O que é jogar no FC Porto

"Não é fácil chegar a um clube como o FC Porto e entrar de caras. Se calhar entrava o Ronaldo, o Messi e meia dúzia de jogadores que se contratassem, mas não é o caso. Os jogadores vêm de realidades diferentes, não conhecem nem o país nem o grupo de trabalho. É normal que exista tempo de adaptação. Em contraste, há a exigência das vitórias.

No último jogo ficaram surpreendidos porque sou conservador. O que é isso? Nem no dinheiro sou conservador, quanto mais. É ser realista e perceber quem sabe o que queremos para o jogo. Não foi por acaso que nas primeiras jornadas pus os jogadores que me deram essa confiança, jogadores que trabalham comigo há alguns anos. Não tem a ver com conservadorismo, com ser mais ou menos arrojado.

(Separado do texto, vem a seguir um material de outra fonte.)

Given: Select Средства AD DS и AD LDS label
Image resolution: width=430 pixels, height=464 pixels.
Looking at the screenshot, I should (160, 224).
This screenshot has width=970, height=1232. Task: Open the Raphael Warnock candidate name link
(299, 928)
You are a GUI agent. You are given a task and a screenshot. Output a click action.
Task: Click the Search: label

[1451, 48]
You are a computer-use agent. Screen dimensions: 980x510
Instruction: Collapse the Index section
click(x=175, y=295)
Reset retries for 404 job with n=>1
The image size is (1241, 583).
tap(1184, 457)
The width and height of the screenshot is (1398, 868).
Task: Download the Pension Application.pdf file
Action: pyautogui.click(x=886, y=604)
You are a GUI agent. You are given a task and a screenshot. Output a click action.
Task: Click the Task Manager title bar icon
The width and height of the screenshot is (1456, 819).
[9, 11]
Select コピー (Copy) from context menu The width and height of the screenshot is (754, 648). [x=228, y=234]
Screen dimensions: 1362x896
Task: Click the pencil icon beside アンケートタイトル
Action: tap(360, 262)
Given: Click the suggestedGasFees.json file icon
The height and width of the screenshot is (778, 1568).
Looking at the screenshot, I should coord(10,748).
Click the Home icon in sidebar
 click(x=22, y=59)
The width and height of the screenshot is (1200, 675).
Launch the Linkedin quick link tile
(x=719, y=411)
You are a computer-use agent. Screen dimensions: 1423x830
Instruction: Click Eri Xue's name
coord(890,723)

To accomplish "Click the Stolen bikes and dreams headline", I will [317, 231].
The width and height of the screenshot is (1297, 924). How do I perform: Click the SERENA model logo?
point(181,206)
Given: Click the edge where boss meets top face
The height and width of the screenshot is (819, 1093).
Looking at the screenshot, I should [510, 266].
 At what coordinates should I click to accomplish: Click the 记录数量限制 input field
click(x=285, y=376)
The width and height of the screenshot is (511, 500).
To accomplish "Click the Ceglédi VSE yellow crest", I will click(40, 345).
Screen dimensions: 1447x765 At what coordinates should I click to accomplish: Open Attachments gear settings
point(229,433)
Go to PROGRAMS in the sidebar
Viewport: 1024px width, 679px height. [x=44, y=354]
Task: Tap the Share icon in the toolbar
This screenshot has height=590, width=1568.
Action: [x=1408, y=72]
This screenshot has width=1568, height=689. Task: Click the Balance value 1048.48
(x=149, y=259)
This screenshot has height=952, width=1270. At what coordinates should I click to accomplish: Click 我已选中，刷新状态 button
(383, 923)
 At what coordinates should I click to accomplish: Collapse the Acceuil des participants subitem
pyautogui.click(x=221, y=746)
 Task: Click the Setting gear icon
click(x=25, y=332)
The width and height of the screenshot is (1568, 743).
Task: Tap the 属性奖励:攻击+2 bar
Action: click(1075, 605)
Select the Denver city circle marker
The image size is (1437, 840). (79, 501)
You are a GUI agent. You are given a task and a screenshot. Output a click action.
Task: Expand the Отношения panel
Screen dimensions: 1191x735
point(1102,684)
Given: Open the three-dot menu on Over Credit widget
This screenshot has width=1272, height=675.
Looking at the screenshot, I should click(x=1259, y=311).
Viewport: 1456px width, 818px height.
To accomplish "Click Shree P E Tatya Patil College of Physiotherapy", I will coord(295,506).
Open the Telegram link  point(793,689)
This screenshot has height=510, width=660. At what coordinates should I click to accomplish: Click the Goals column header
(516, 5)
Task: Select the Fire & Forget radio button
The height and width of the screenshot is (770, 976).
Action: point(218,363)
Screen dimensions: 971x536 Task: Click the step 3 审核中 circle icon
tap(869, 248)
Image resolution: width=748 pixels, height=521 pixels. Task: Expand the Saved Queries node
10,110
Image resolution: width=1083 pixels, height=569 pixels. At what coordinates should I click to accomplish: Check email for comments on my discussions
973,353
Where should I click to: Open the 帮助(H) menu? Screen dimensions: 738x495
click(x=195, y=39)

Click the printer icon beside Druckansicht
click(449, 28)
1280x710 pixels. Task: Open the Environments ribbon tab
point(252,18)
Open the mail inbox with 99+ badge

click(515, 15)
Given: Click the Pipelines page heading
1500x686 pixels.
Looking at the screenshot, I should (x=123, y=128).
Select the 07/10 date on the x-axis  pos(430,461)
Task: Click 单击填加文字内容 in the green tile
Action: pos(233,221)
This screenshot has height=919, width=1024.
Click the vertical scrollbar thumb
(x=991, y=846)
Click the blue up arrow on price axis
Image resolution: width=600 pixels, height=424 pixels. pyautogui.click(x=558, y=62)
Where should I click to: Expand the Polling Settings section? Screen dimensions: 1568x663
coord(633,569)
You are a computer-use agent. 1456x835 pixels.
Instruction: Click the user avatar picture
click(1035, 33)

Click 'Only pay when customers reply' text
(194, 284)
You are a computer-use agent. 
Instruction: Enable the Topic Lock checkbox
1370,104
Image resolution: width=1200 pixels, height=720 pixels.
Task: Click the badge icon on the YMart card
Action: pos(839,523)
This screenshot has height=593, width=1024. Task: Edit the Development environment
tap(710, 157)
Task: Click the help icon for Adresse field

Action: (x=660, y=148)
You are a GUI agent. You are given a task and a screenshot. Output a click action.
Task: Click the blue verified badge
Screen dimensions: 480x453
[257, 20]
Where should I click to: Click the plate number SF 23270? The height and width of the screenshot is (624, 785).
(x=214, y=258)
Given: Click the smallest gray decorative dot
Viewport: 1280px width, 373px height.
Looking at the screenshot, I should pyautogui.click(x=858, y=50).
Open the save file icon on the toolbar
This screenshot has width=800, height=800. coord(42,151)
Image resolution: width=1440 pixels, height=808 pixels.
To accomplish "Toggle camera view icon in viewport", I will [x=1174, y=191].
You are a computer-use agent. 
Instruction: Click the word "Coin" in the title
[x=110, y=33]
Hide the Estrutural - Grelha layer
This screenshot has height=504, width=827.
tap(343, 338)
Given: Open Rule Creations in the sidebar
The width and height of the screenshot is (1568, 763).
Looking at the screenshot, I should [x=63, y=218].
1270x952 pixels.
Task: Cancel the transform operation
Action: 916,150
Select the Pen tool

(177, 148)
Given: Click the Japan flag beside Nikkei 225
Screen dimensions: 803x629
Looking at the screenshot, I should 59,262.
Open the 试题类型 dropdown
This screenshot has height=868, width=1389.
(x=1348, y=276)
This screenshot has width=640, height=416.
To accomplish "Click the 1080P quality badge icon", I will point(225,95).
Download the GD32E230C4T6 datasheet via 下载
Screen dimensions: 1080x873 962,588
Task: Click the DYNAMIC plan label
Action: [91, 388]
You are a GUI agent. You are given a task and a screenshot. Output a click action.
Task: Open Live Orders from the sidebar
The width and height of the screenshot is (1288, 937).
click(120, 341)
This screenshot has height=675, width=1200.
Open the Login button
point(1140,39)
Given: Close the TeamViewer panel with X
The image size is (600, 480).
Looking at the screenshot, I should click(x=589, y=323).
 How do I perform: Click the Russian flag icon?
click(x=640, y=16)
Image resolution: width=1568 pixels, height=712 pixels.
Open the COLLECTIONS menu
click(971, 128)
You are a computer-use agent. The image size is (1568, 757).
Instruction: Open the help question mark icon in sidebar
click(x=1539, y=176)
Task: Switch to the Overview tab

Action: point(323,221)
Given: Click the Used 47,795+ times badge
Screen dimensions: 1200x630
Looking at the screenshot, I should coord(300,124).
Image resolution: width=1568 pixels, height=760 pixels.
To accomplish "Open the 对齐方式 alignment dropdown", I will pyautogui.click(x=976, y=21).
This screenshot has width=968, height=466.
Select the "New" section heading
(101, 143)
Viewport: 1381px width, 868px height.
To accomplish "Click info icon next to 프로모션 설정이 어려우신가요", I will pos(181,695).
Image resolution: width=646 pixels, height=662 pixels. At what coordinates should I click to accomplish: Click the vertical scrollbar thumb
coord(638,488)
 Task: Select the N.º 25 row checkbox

Treinador que joga para não perder é conservador, eu jogo sempre para ganhar, é completamente diferente."

Os jogadores novos que chegaram

"Não posso querer resultados imediatos com jogadores que estão a trabalhar comigo há três ou quatro dias. Do outro lado, há a pressão da conquista dos três pontos. Há muito pouco tempo para trabalhar com os jogadores no campo. Ontem fizemos um treino de recuperação e nem estiveram todos os jogadores. Vamos passando a mensagem aos poucos e eles vão trabalhando.

É difícil juntar o grupo todo e fazer um treino coletivo. Até à próxima paragem para as seleções vamos ter cinco jogos, uns em cima dos outros. Se estivermos confortáveis num jogo e sentirmos que podemos meter alguém para que as suas sensações sejam diferentes do treino, claro que o vamos fazer. Se calhar, na paragem das seleções, vamos ter de arranjar adversários para metê-los a competir."

A falta de tempo para treinar

"É correr atrás do tempo. Entre análise do adversário, do jogo que fizemos e do próximo adversário até meter os jogadores no campo... Hoje é o dia mais difícil para quem jogou. Os jogadores estiveram parados e nós comandámos algumas situações. Não é fácil. Uma coisa é mostrar no quadro, onde milhões de treinadores podem fazê-lo, outra é a dinâmica no treino que é o que eu gosto.

O importante é no campo. No quadro é muito bonito e fácil, mas não campo é que eu gosto. Tem o espaço físico. É assim que se diz? Ultimamente, ouço conferências com um português tão mau.